Linda auditioned successfully for a place on Arthur Godfrey's radio show on CBS. She became a regular on the show along with several other teens, and could be heard on the air in 1959 and 1960. This exposure led to a contract with Epic Records for whom she made her first recording, In-Between Teen, in 1960 under her real name, Linda Sampson.

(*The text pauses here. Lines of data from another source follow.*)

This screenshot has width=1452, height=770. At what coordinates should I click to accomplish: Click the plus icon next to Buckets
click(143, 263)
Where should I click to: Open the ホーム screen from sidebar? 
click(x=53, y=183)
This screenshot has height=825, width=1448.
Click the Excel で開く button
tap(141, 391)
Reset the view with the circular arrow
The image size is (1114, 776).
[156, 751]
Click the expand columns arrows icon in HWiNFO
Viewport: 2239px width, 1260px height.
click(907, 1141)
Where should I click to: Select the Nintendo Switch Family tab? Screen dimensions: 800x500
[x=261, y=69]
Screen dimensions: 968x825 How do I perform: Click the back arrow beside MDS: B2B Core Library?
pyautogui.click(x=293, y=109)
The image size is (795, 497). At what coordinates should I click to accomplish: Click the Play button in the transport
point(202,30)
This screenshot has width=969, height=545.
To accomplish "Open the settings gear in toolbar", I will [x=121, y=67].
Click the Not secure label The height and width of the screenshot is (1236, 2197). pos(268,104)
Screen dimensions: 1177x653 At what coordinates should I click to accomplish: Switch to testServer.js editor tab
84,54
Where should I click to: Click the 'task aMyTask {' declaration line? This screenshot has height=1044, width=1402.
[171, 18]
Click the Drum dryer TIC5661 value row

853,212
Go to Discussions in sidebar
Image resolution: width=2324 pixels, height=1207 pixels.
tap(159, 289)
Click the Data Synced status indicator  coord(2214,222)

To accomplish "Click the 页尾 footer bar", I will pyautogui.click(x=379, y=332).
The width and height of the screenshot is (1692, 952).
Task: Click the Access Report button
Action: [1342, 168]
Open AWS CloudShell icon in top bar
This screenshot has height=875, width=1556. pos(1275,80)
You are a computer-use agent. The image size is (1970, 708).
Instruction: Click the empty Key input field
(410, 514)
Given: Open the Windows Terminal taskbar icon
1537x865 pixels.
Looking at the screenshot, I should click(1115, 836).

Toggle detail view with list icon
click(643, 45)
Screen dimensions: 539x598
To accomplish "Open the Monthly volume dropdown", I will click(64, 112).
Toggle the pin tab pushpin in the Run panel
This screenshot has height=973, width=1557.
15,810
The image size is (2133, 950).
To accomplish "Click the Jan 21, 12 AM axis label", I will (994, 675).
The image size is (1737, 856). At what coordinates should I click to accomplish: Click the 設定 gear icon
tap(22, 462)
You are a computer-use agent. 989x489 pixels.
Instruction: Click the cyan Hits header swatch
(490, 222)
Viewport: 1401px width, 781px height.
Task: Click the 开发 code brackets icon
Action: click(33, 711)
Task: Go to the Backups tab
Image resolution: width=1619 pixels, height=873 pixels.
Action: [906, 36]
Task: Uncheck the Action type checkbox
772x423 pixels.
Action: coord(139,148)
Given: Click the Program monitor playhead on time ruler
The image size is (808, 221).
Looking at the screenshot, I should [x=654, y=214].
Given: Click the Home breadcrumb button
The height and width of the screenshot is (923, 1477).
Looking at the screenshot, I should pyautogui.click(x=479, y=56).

Neil Galligan was a wealthy businessman from Winnipeg, Manitoba, Canada. In 1959 he had started a record label with offices in Winnipeg and New York City called, appropriately enough, Canadian American Records. In August of that year a song on his label, Sleep Walk by Santo & Johnny, entered the charts and proved to be enormously popular, eventually reaching the number one position. It was this song that helped to put his recording studio on the map. Linda signed with Canadian American and recorded a song that had been featured in the 1932 stage production and the 1934 musical film Music In The Air. Written by Jerome Kern and Oscar Hammerstein, I've Told Every Little Star was released on the Canadian American label as recorded by Linda Scott, early in 1961. ("Scott" was a name that was given to her by the label.) The flip side was Three Guesses, a song that had been written by Linda.
I've Told Every Little Star took off, reaching number three on the charts, and served to launch her career as a successful pop singer. At age fifteen, Linda had not yet completed her junior year in high school. She continued to record for Canadian American, and followed up with the self-written Don't Bet Money Honey which became her second top ten hit. She also recorded another standard from the 1930's, Wayne King's I Don't Know Why, and it went to number 12 in late 1961.
Linda Scott was talented and was turning out hit songs. She continued recording for Canadian American and its sister label, Congress, and had some records that did not quite make the top forty, such as Bermuda and Count Every Little Star. Along with Chubby Checker, Vic Dana, Gene Chandler, and the Dovells, Linda had a role in the 1962 film Don't Knock The Twist, in which she lip-synced to her Congress recording of Yessiree. Her final chart entry was Who's Been Sleeping In My Bed in early 1964. Then came the British Invasion period in pop music.
In 1965 Linda Scott became the co-host, along with singer Steve Alaimo, of the rock television program Where The Action Is, a stint that she found enjoyable. She continued recording throughout the 60's but had little success commercially, at one point backing up Lou Christie on his 1969 recording of I'm Gonna Make You Mine. Linda became disillusioned with making records and left the business.
She enrolled in the United States Army in 1970 and worked as a medical lab technician, stationed in Texas. On leaving the Army two years later, Linda decided that what she really wanted to do was to take up the study of theology. She proceeded to earn a theology degree from Kingsway Christian College and Theological Seminary in Des Moines. In the 1980's she worked as a music teacher at the Christian Academy in New York.
Linda Scott is a very talented singer and the song with which she is most closely associated to this day is her 1961 mega-hit I've Told Every Little Star.